Sidon’s Phoenician Temple. Archaeologists at Sidon have uncovered a 12th–11th-century B.C.E. (Iron Age) temple. One of the rooms in this temple had a bench, where offerings would have been placed, and an altar made of piled and unhewn stones, which recalls the Biblical command to make altars of uncut stones (see Exodus 20:25). In another room was a round base that likely supported a wooden pillar. Photo: Courtesy of Claude Doumet-Serhal.

Given Jezebel’s religious fervor in the Bible, one would expect to find evidence of Baal worship at Sidon. Some extraordinary discoveries from recent excavations have allowed us to partially reconstruct Sidonian religion during the Bronze and Iron Ages—showing that Baal worship at the site had deep roots.

Sidon’s Storm God. Dated to c. 1750 B.C.E. (the Middle Bronze Age), this impressed handle depicts a ship and a leonine dragon, which is the symbol of the Mesopotamian storm god Adad. Adad roughly equates with the later Phoenician storm god Baal, the worship of whom is championed by the nefarious queen Jezebel in the Bible. Photo: Courtesy of Claude Doumet-Serhal.

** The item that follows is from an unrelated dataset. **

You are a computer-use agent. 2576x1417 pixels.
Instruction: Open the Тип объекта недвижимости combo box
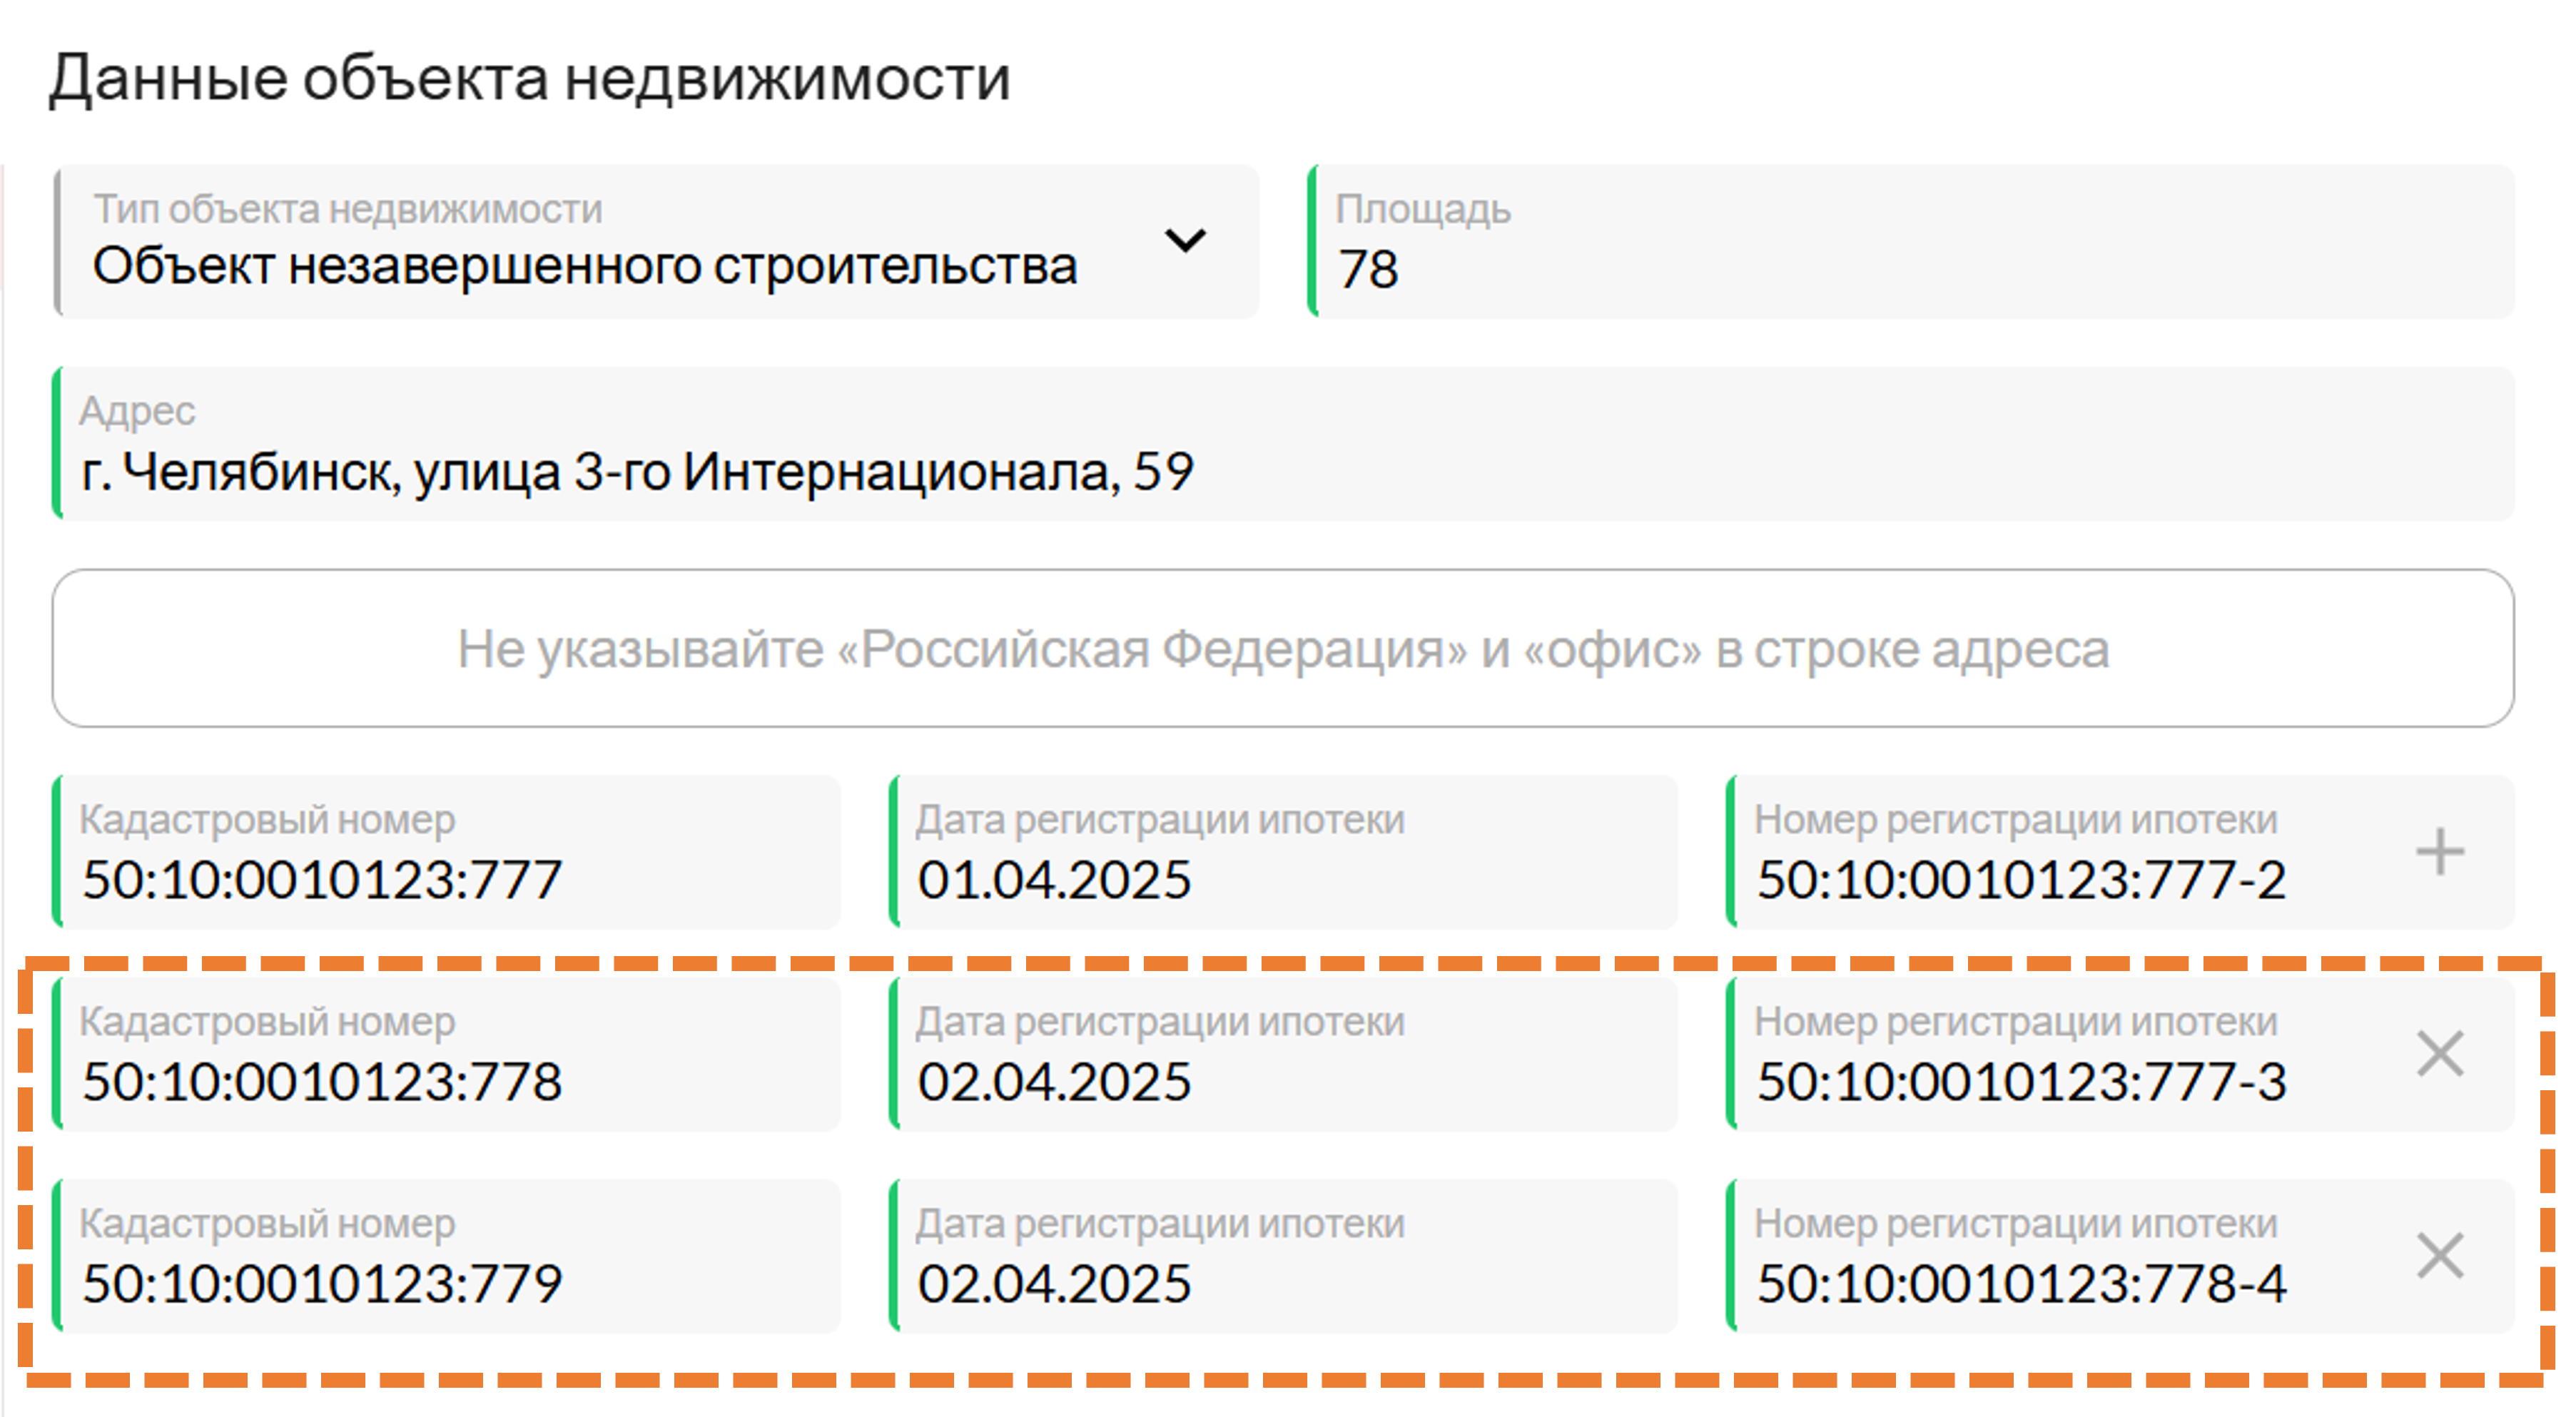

Notably, an impressed handle found near a Canaanite grave at the site depicts Sidon’s storm god and a ship. Dated to c. 1750 B.C.E., the handle pictures the storm god as a leonine dragon. Usually the storm god is illustrated as a striding human figure, but sometimes he is represented by one of his symbols, such as the bull or leonine dragon. Doumet-Serhal explains the significance of the handle’s iconography:

The dragon epitomizes the most fundamental ancient mythical perception of the Mesopotamian storm god. The handle displays an impression of a ship with the leonine dragon Ušumgal, the storm god Adad’s attendant, next to it. Adad (the Canaanite Hadad, the Semitic Hadda, the Hurrian Teshub, the Egyptian Resheph, the Phoenician Baal/Bel, the Sumerian Ishkur) is the Mesopotamian storm god, who has special maritime, celestial and meteorological attributes important to the well-being of sailors. Given Sidon’s position on the coast, it is not surprising that the storm god is Sidon’s most important god.

Indeed, throughout its history, the most important god at Sidon was the storm god—known during the Phoenician period as Baal or Bel.